→ **Stored entries**
——————————
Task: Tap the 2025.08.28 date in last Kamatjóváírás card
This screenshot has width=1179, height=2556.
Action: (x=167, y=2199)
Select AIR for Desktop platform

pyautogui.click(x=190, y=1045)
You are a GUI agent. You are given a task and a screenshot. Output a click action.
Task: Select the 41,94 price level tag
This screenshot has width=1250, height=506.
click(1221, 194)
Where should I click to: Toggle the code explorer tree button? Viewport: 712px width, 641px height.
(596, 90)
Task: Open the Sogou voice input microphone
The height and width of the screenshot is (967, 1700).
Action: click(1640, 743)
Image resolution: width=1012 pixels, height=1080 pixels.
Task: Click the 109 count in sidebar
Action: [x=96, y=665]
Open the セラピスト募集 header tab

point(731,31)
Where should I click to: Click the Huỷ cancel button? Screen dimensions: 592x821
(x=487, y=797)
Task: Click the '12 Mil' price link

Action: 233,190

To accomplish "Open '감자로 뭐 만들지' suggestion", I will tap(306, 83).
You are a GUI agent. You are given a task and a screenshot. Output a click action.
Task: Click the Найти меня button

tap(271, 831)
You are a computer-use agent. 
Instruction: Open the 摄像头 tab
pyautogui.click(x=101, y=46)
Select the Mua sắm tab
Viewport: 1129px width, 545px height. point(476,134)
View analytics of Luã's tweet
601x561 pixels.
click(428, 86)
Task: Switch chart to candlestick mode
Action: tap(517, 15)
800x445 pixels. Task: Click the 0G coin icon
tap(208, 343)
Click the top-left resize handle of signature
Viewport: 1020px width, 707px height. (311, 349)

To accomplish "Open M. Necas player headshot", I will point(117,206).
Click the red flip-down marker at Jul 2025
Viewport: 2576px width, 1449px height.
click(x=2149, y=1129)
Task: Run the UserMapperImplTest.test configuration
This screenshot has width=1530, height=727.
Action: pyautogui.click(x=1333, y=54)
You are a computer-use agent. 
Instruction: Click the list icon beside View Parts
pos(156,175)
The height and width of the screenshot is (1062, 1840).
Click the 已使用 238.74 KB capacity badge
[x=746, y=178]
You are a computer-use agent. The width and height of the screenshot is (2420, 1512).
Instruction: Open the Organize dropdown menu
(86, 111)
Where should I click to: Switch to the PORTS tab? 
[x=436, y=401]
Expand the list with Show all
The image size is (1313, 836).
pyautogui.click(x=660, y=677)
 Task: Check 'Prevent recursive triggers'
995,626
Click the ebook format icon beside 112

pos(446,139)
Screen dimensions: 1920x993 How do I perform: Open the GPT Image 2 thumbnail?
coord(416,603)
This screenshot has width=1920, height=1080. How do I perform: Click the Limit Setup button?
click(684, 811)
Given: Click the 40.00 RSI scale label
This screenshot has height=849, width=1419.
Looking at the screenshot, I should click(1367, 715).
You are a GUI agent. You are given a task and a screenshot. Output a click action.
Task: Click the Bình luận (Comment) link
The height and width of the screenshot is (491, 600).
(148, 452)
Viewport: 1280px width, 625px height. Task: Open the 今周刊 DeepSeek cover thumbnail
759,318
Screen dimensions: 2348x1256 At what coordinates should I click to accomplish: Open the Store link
——————————
→ **Directions**
Please copy out, word for word, the lines from the line containing "View analytics of Luã's tweet" through the last line of the entries, including both of those lines.

→ **Correct result**
View analytics of Luã's tweet
601x561 pixels.
click(428, 86)
Task: Switch chart to candlestick mode
Action: tap(517, 15)
800x445 pixels. Task: Click the 0G coin icon
tap(208, 343)
Click the top-left resize handle of signature
Viewport: 1020px width, 707px height. (311, 349)

To accomplish "Open M. Necas player headshot", I will point(117,206).
Click the red flip-down marker at Jul 2025
Viewport: 2576px width, 1449px height.
click(x=2149, y=1129)
Task: Run the UserMapperImplTest.test configuration
This screenshot has width=1530, height=727.
Action: pyautogui.click(x=1333, y=54)
You are a computer-use agent. 
Instruction: Click the list icon beside View Parts
pos(156,175)
The height and width of the screenshot is (1062, 1840).
Click the 已使用 238.74 KB capacity badge
[x=746, y=178]
You are a computer-use agent. The width and height of the screenshot is (2420, 1512).
Instruction: Open the Organize dropdown menu
(86, 111)
Where should I click to: Switch to the PORTS tab? 
[x=436, y=401]
Expand the list with Show all
The image size is (1313, 836).
pyautogui.click(x=660, y=677)
 Task: Check 'Prevent recursive triggers'
995,626
Click the ebook format icon beside 112

pos(446,139)
Screen dimensions: 1920x993 How do I perform: Open the GPT Image 2 thumbnail?
coord(416,603)
This screenshot has width=1920, height=1080. How do I perform: Click the Limit Setup button?
click(684, 811)
Given: Click the 40.00 RSI scale label
This screenshot has height=849, width=1419.
Looking at the screenshot, I should click(1367, 715).
You are a GUI agent. You are given a task and a screenshot. Output a click action.
Task: Click the Bình luận (Comment) link
The height and width of the screenshot is (491, 600).
(148, 452)
Viewport: 1280px width, 625px height. Task: Open the 今周刊 DeepSeek cover thumbnail
759,318
Screen dimensions: 2348x1256 At what coordinates should I click to accomplish: Open the Store link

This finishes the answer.